L'istintualità naturale e disinibita della tedesca Patricia Hell, cui fa da sottofondo una carica erotica circolante e fortemente allusiva, è evidente nel suo lavoro interattivo fra l'immagine e il reticolo segnico, in virtù del quale l'oscuro grumo figurale subisce la magia di uno schiacciamento dovuto a una materia intrigante che sottraendolo lo dilata in una sorta di biosfera semantica il cui peso informale crea come un'altra vita, di una propria consistenza organica e significante.

Dal disegno non finito alla quasi graffiatura, fino allo svagato e consapevole scoordinamento del dettaglio, l'artista produce il gioco di svariate possibilità in un registro pittorico specifico e coerente, che colloca l'esperienza estetica nello spazio di una capacità d'improvvisazione il cui livello d'azione illustra l'emergenza di una sostanza catartica del sentimento non altrimenti esprimibile se non con l'immediatezza e la velocità del gesto e del segno.
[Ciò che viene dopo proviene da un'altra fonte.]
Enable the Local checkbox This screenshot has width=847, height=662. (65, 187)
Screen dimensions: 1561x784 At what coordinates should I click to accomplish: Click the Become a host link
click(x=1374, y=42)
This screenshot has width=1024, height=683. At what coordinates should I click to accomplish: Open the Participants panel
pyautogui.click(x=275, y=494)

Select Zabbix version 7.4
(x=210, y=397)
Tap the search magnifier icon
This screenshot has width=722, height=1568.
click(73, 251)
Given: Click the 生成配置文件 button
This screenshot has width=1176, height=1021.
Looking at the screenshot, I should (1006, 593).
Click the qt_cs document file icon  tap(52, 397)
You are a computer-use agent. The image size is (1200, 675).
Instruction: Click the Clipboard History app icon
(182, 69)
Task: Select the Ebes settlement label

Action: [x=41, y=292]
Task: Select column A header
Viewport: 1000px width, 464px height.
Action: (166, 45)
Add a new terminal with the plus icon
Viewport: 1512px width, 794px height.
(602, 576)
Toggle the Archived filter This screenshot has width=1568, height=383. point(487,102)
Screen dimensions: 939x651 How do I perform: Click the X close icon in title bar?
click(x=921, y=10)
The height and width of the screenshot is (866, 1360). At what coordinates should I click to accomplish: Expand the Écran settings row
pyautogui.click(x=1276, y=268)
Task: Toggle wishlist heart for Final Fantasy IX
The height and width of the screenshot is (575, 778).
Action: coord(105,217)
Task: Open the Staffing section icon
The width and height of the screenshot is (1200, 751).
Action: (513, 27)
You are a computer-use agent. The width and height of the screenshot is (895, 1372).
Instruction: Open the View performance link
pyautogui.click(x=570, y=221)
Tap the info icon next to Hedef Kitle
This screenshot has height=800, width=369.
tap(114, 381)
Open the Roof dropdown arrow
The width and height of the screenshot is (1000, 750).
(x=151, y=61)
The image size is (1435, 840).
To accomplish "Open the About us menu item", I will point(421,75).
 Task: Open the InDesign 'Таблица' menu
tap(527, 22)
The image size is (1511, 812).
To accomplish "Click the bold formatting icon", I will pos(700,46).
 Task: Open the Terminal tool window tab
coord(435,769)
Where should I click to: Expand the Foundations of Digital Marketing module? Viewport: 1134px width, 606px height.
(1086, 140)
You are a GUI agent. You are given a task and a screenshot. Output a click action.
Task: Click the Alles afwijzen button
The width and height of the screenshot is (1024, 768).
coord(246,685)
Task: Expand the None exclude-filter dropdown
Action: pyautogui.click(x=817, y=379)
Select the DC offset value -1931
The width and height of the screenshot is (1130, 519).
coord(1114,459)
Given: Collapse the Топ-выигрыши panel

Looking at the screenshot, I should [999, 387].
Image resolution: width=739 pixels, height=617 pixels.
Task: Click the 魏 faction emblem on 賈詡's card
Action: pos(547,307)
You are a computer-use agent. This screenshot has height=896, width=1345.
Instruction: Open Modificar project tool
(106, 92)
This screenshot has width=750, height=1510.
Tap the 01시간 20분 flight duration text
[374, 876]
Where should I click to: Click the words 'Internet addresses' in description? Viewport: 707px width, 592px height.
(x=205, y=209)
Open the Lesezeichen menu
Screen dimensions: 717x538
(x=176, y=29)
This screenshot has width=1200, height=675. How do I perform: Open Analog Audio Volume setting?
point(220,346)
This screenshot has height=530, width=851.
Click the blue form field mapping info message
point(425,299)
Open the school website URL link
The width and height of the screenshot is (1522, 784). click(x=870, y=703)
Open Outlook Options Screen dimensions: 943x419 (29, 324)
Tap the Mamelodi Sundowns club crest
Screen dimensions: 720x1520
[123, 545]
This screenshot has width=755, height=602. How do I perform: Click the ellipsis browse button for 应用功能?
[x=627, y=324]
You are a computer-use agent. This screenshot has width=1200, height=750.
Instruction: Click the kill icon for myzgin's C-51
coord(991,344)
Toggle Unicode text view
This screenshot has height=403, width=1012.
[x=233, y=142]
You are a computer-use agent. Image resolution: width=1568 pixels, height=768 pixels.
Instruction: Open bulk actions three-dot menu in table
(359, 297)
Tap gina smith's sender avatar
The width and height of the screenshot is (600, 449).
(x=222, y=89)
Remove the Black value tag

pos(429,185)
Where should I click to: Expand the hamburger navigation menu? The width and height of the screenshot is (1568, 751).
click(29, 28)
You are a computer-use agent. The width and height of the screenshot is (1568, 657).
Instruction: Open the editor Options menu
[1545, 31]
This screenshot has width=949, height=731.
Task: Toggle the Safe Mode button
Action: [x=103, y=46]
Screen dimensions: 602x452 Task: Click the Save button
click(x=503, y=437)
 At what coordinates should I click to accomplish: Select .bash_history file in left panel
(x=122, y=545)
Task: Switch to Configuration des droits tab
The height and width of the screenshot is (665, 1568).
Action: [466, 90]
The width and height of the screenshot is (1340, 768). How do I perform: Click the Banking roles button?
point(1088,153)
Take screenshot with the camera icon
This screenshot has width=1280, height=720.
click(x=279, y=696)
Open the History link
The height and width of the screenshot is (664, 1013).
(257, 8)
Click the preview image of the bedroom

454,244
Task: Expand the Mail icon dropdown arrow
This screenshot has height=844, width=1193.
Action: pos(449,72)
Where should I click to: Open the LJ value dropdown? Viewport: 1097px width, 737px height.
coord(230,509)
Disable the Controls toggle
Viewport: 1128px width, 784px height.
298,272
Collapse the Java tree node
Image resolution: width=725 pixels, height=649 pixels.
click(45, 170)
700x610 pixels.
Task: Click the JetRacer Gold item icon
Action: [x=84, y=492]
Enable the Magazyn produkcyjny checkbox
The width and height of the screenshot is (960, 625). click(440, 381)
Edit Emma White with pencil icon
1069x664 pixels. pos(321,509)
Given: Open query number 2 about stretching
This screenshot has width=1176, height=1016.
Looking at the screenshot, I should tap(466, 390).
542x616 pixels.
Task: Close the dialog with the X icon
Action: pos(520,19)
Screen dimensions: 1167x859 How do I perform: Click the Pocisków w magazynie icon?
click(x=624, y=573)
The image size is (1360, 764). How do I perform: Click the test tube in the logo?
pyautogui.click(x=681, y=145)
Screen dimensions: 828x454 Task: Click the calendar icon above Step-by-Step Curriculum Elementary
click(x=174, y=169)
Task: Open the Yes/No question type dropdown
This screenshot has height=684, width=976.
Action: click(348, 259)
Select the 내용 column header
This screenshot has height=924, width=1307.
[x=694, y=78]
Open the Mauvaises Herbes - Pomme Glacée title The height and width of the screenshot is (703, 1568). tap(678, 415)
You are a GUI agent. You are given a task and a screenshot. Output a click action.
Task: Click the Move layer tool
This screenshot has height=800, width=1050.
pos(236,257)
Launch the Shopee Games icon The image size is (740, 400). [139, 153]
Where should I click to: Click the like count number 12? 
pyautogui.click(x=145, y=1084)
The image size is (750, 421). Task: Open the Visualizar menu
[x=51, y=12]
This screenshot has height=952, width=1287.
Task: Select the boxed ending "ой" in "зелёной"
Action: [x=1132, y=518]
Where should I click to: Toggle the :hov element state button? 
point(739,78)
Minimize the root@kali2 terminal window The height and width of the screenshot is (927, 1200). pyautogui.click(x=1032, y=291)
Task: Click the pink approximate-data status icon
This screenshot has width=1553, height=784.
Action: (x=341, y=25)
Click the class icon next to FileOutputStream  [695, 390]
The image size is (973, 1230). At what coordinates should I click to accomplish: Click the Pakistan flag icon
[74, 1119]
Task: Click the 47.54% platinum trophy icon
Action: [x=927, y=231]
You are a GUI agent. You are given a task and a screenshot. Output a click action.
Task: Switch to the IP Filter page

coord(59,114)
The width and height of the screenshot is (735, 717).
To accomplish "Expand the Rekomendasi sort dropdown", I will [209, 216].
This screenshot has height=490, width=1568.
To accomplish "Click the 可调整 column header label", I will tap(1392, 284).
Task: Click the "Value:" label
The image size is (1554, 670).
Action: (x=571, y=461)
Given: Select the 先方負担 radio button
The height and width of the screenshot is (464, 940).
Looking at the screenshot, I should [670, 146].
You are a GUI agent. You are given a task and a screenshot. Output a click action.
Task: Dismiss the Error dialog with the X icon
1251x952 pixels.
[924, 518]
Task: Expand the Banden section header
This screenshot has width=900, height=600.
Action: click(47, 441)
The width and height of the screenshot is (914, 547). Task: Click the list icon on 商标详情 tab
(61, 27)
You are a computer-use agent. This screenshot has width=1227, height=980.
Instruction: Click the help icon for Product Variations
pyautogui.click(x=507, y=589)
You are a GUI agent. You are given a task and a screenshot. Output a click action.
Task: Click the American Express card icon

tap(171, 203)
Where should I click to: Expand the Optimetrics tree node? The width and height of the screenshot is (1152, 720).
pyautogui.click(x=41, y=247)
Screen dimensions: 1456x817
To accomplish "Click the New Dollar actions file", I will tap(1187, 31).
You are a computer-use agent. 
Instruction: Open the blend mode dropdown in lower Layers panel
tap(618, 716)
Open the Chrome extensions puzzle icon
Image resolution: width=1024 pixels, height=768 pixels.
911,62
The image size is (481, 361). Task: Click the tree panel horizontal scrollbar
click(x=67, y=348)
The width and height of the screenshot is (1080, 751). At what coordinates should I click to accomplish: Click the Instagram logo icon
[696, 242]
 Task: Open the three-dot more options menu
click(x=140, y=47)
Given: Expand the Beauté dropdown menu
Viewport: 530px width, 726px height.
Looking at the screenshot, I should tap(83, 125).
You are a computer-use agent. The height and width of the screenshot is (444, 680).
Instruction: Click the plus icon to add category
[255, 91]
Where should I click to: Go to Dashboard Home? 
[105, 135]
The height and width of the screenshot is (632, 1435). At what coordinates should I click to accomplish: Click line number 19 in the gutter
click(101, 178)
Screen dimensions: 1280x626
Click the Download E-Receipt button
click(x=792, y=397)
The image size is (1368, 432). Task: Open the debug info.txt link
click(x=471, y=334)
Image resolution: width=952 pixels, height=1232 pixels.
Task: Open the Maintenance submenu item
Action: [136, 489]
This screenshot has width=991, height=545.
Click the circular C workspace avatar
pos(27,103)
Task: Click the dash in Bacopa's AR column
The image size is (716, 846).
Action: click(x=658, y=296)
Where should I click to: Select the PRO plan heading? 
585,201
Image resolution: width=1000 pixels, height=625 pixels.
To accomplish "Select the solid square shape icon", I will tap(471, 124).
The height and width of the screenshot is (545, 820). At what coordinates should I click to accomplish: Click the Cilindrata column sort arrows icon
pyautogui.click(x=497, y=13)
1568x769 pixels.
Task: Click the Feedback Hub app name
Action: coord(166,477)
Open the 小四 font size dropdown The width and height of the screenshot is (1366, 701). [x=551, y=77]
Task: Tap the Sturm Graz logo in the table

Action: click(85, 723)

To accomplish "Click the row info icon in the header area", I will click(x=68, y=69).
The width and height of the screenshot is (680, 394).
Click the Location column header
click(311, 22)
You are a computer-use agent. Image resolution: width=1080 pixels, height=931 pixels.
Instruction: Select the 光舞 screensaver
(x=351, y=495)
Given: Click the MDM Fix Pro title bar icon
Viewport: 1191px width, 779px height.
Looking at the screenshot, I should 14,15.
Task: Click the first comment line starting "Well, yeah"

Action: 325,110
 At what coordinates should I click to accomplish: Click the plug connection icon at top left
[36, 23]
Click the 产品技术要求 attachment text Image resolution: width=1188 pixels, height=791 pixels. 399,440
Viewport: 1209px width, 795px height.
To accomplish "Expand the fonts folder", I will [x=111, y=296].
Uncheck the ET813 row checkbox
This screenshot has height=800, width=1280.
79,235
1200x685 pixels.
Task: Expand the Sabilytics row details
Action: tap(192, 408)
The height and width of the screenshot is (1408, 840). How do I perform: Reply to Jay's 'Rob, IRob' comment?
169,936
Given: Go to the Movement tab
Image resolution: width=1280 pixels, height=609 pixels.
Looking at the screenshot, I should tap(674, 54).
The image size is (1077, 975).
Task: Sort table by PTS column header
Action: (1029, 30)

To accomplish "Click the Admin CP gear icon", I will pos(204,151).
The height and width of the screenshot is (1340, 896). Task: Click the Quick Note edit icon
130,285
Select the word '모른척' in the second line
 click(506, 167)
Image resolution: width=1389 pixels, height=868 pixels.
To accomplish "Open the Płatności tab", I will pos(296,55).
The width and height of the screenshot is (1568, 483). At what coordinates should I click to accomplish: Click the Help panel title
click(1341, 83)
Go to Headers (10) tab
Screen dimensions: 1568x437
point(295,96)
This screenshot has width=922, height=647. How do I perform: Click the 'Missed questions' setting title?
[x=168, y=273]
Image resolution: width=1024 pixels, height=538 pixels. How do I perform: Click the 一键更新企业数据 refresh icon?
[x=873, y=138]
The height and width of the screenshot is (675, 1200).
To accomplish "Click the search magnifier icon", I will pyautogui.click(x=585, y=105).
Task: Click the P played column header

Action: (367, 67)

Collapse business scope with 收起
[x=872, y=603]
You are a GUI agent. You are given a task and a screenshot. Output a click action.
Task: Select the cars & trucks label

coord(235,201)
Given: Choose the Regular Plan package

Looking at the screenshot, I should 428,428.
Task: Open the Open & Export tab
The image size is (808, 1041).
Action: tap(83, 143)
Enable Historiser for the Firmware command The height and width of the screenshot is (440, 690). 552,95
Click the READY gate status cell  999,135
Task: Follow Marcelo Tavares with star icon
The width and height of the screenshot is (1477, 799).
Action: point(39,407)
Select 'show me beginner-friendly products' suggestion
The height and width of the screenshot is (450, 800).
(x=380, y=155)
Il quale è un segno di personificazione, oltre che una peculiare prospettiva nel panorama dell'arte contemporanea.


La rumena Fanna Kolarova si muove nell'ambito di un espressionismo astratto dato dall'assorbimento quasi fisico dell'elemento figurale, e l'economicità con cui il colore, la materia pittorica e la figura sono messi insieme creano una dimensione sapientemente sensuale, esuberante e graffiante.

In tal modo si creano dei microcosmi in cui il riassorbimento del mondo organico in quello più epidermicamente caotico, fantasioso e sensuale generato dal colore, produce una certa dimensione esoterica e bagliori dell'immaginario in scenari simbolici di forte intensità emotiva.

Sicché la ricerca dell'artista, orientata sull'aspetto figurativo e sul suo superamento attraverso la sovrapposizione di una materia informe data in maniera gestuale e rapida, conduce al salto stilistico proprio di uno spazialismo propriamente astratto, in cui la luce e il movimento del colore sono percepiti come elementi quasi fisici di un'unica energia generativa.

Jacques De Jong in Galleria

A una considerazione più precisamente astratta, invece, riconduce l'opera del maestro olandese Jacques de Jong, le cui proiezioni sono oggetti non privi di storia e di memoria trovati nel mondo osservato come schermo.

I suoi lavori sono come dei fotogrammi di una macchina da presa che segue la strada ferrata di una linea incrociante la narrazione e l'inconscio, e le immagini che ne conseguono aprono una breccia nella Mecca dell'arte astratta, poiché svelano una libertà e una freschezza disponibili ad aprire nuove idee e nuove energie.

Metafora di un'arte pluralista, poggiante su un dialogo visivo e intellettuale, l'opera di Jacques de Jong si presta a differenti livelli d'immaginazione, e le visioni create stimolano la liberazione del pensiero in una delle più alte trasformazioni cui la produzione artistica può arrivare: l'arte astratta, appunto.

Ciò perché quella del maestro è una pittura aperta, che pensa a un modello senza confondersi con lo stesso ma pervenendo a un' originalissima fusione di campi pittorici, poetici e teorici.